'''

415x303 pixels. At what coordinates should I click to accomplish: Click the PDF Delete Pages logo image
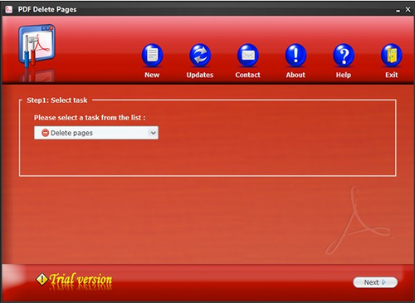[x=37, y=46]
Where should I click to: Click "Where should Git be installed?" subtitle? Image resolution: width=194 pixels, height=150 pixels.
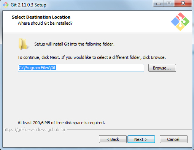tap(45, 23)
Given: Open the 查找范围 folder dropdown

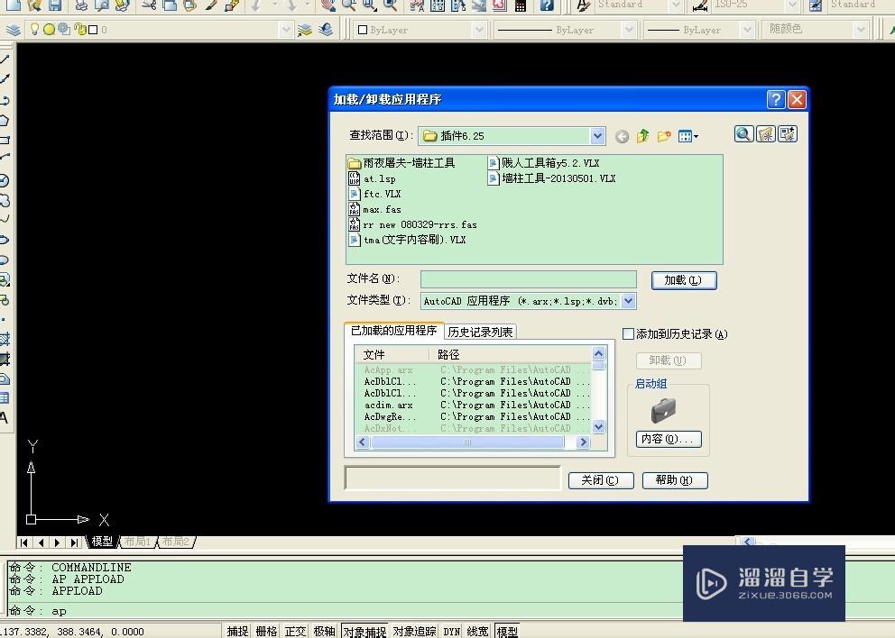Looking at the screenshot, I should tap(597, 135).
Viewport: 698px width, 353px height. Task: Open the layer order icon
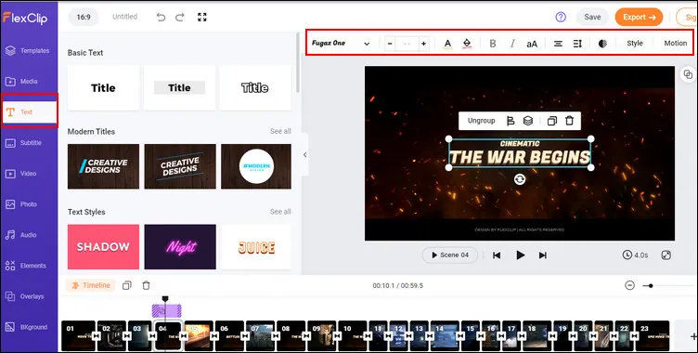pos(528,121)
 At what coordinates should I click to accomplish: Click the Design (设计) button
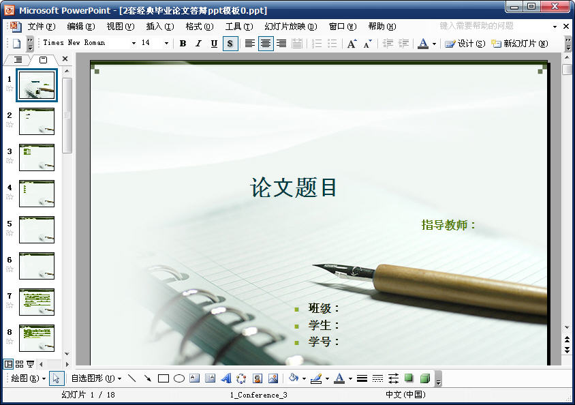tap(465, 43)
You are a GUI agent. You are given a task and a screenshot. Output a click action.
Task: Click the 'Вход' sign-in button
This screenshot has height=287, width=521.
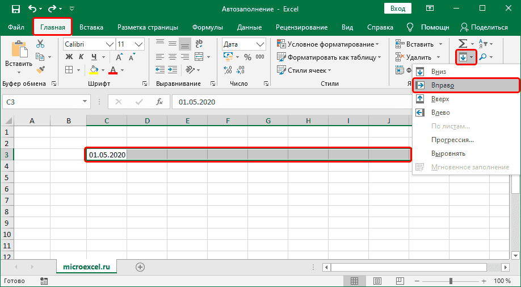click(398, 9)
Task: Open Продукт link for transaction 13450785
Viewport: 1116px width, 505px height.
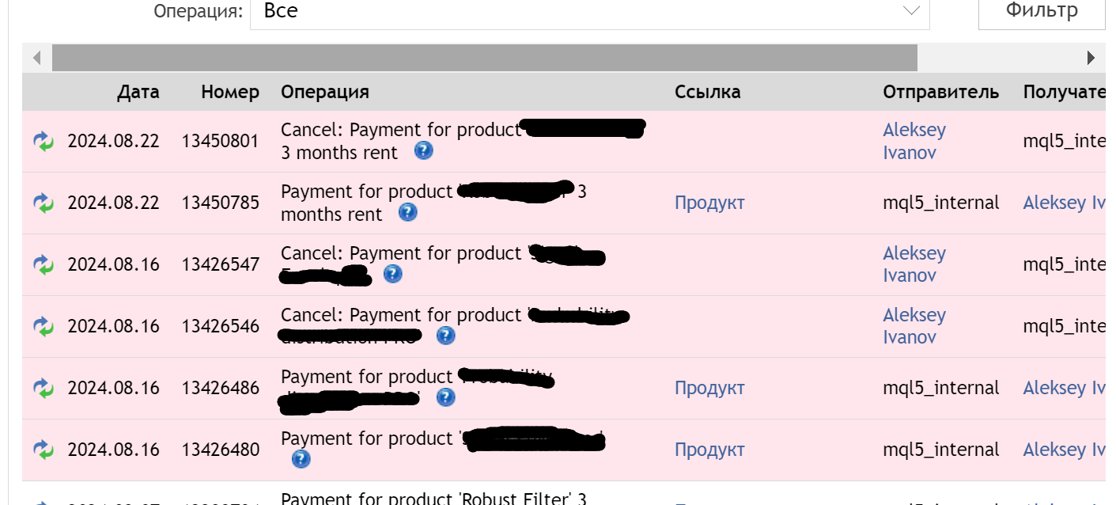Action: coord(709,203)
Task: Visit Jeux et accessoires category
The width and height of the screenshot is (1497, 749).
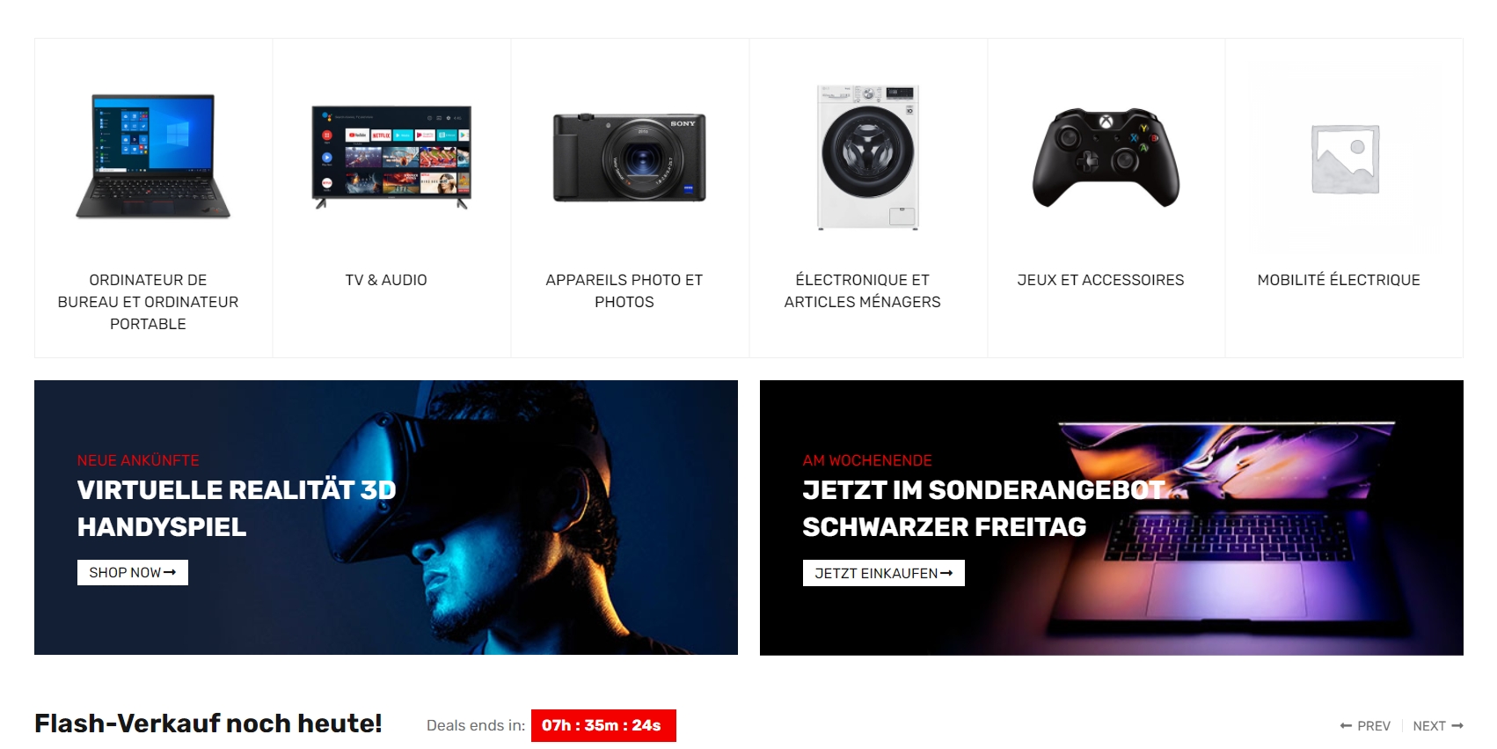Action: click(x=1100, y=280)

'''

About this task ▸ Repeat the records exactly, without the pictures.

Written response ▸
415x303 pixels. At what coordinates should I click to accomplish: Click the PDF Delete Pages logo image
[x=37, y=46]
Where should I click to: Click "Where should Git be installed?" subtitle? Image resolution: width=194 pixels, height=150 pixels.
tap(45, 23)
Given: Open the 查找范围 folder dropdown

Looking at the screenshot, I should tap(597, 135).
Viewport: 698px width, 353px height. Task: Open the layer order icon
pos(528,121)
 At what coordinates should I click to accomplish: Click the Design (设计) button
tap(465, 43)
You are a GUI agent. You are given a task and a screenshot. Output a click action.
Task: Click the 'Вход' sign-in button
This screenshot has height=287, width=521.
click(398, 9)
Task: Open Продукт link for transaction 13450785
Viewport: 1116px width, 505px height.
Action: coord(709,203)
Task: Visit Jeux et accessoires category
The width and height of the screenshot is (1497, 749).
Action: click(x=1100, y=280)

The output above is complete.